Networking - EIGRP (Enhanced Interior Gateway Routing Protocol)
Enhanced Interior Gateway Routing Protocol (EIGRP) is an advanced distance-vector routing protocol developed by Cisco Systems. It combines the best features of both distance-vector and link-state routing protocols, making it a hybrid routing protocol.

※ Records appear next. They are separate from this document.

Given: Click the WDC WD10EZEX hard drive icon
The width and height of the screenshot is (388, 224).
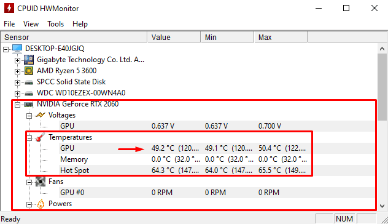Looking at the screenshot, I should point(29,94).
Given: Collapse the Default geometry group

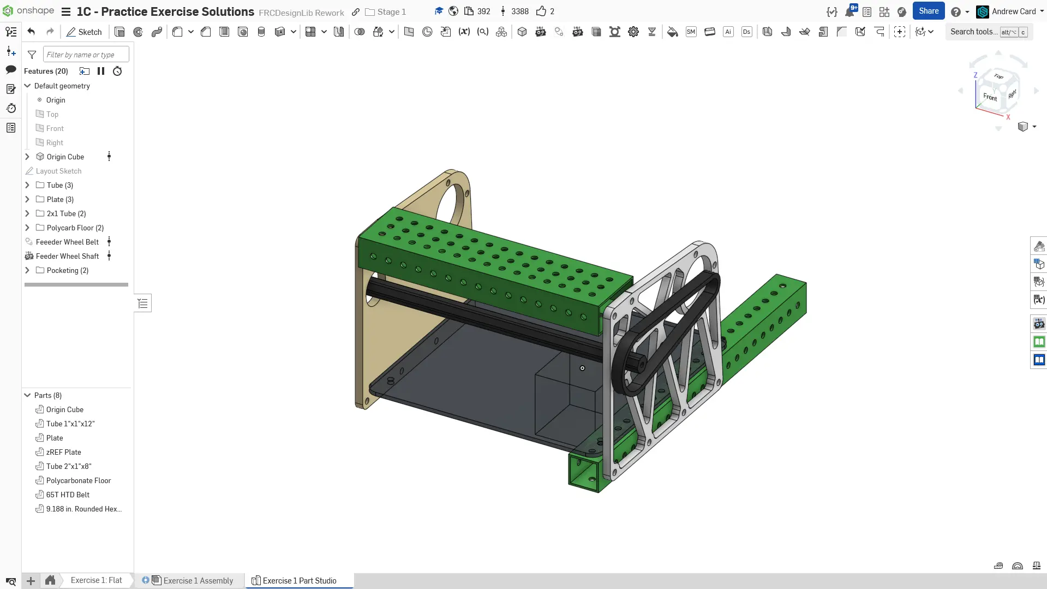Looking at the screenshot, I should click(x=27, y=86).
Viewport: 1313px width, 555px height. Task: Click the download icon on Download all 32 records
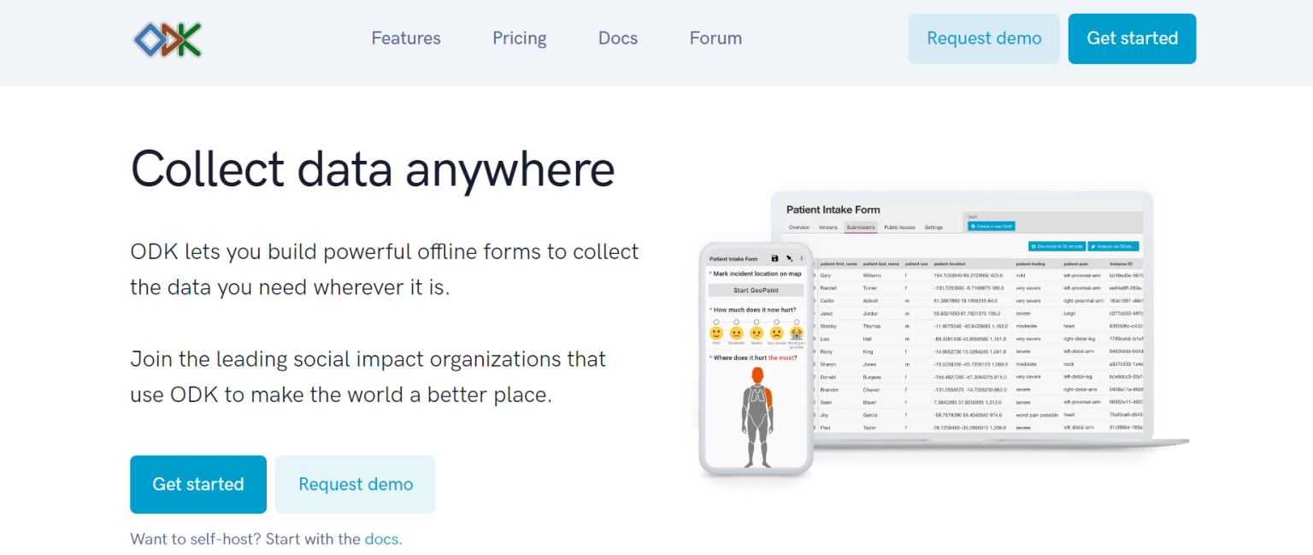[1033, 246]
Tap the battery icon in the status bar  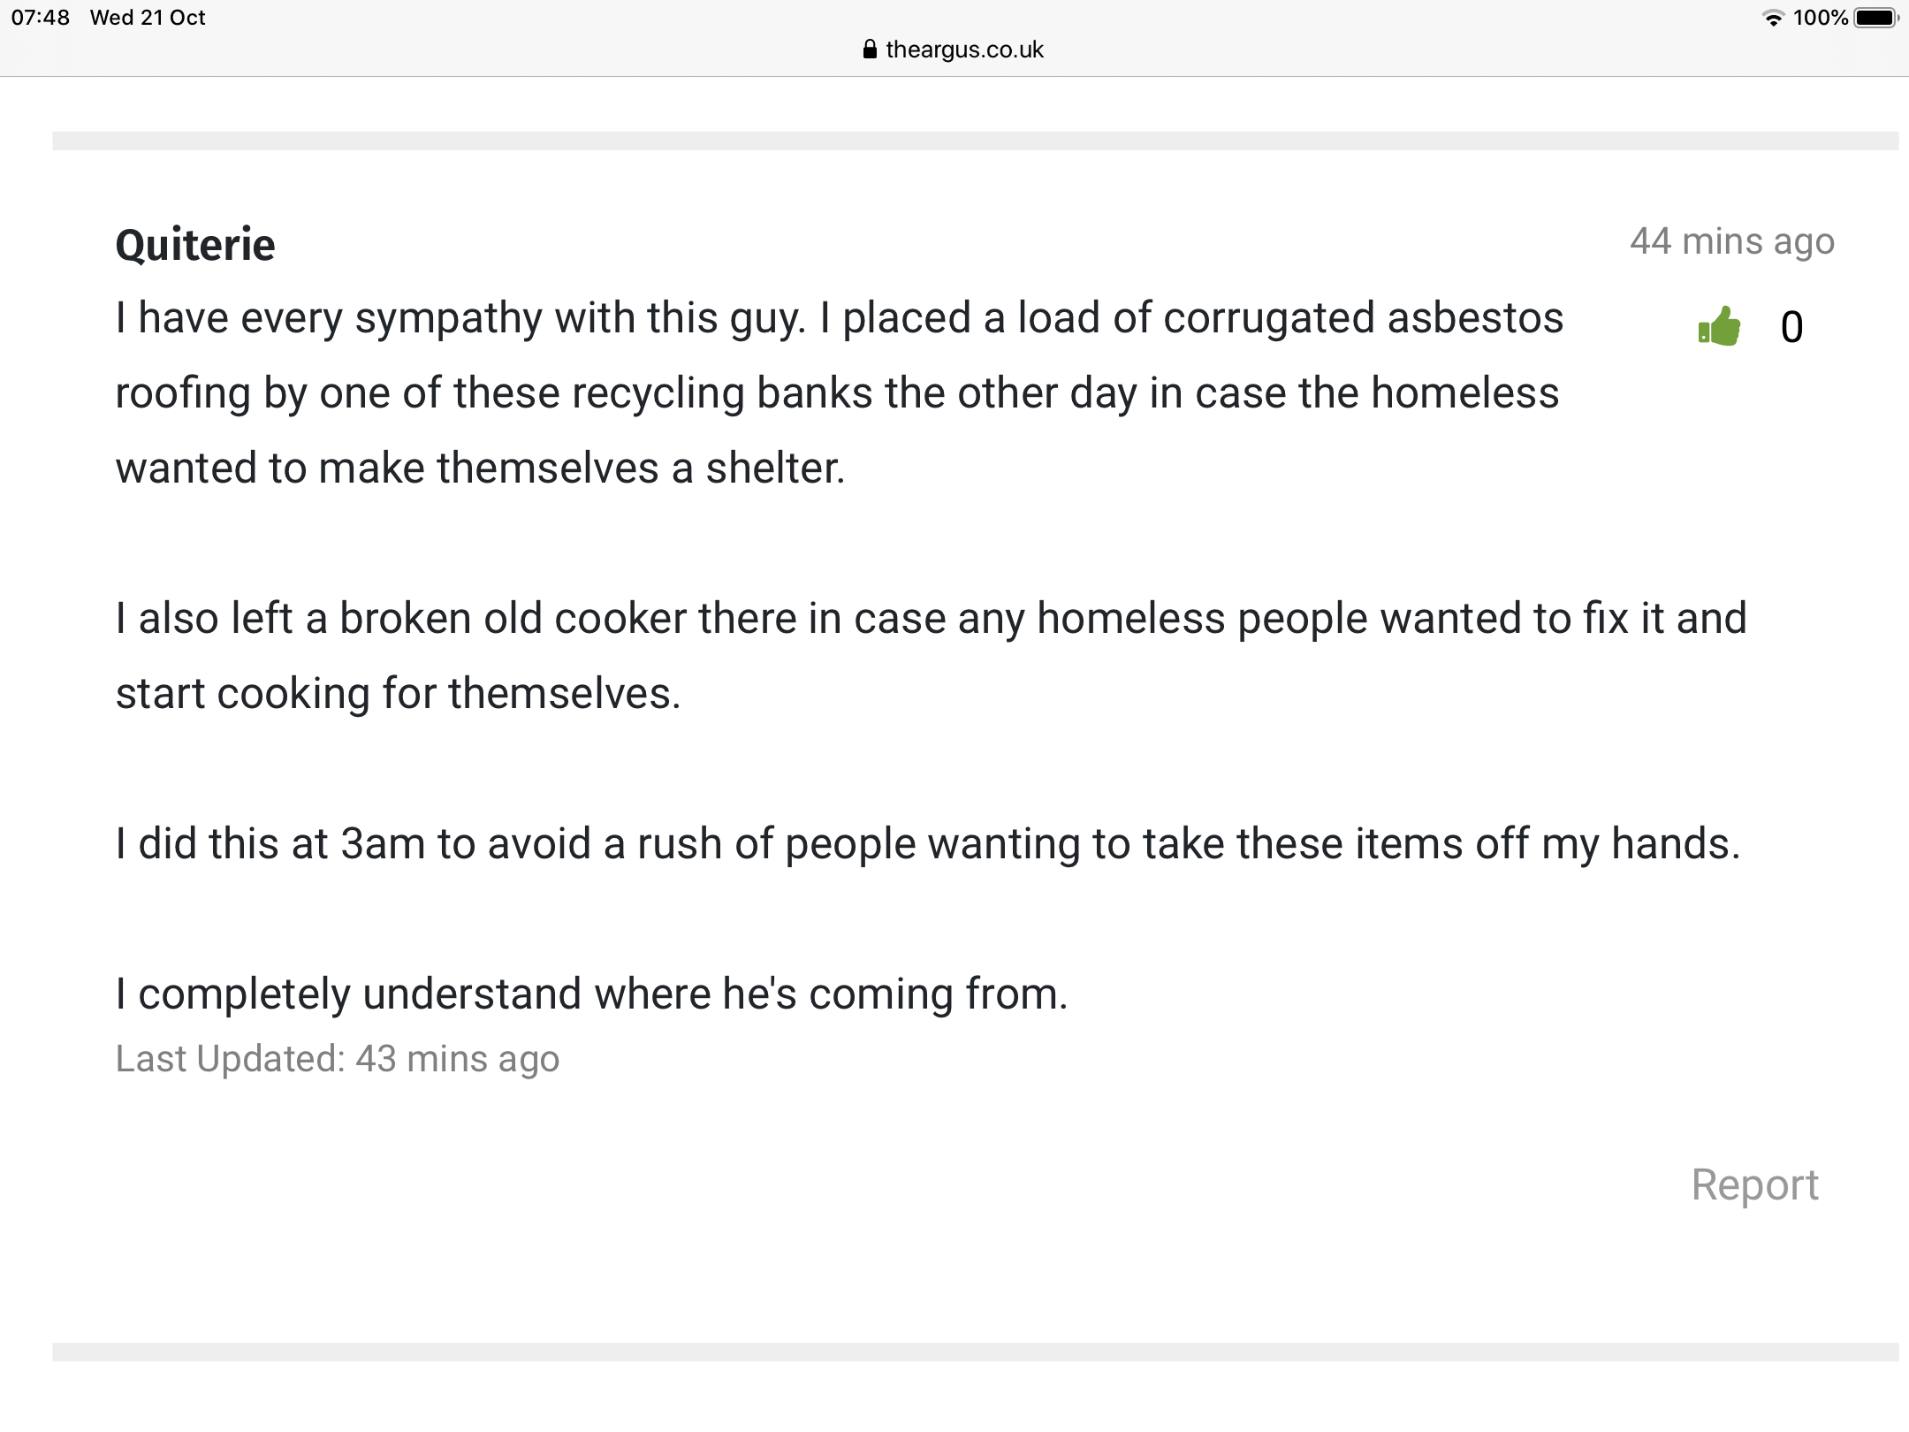[1876, 18]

EIGRP provides fast convergence, efficient use of bandwidth, and high scalability, which makes it suitable for large enterprise networks. It was originally a Cisco proprietary protocol, but later became an open standard (as defined in RFC 7868).
1. Definition
EIGRP is a dynamic routing protocol that automatically shares routing information between routers in the same autonomous system (AS). It uses the Diffusing Update Algorithm (DUAL) to ensure loop-free and efficient route computation, providing quick convergence and reliable network operation.
In simple terms:
EIGRP dynamically finds the best path to each network and adapts quickly to topology changes, ensuring data always follows the most efficient route.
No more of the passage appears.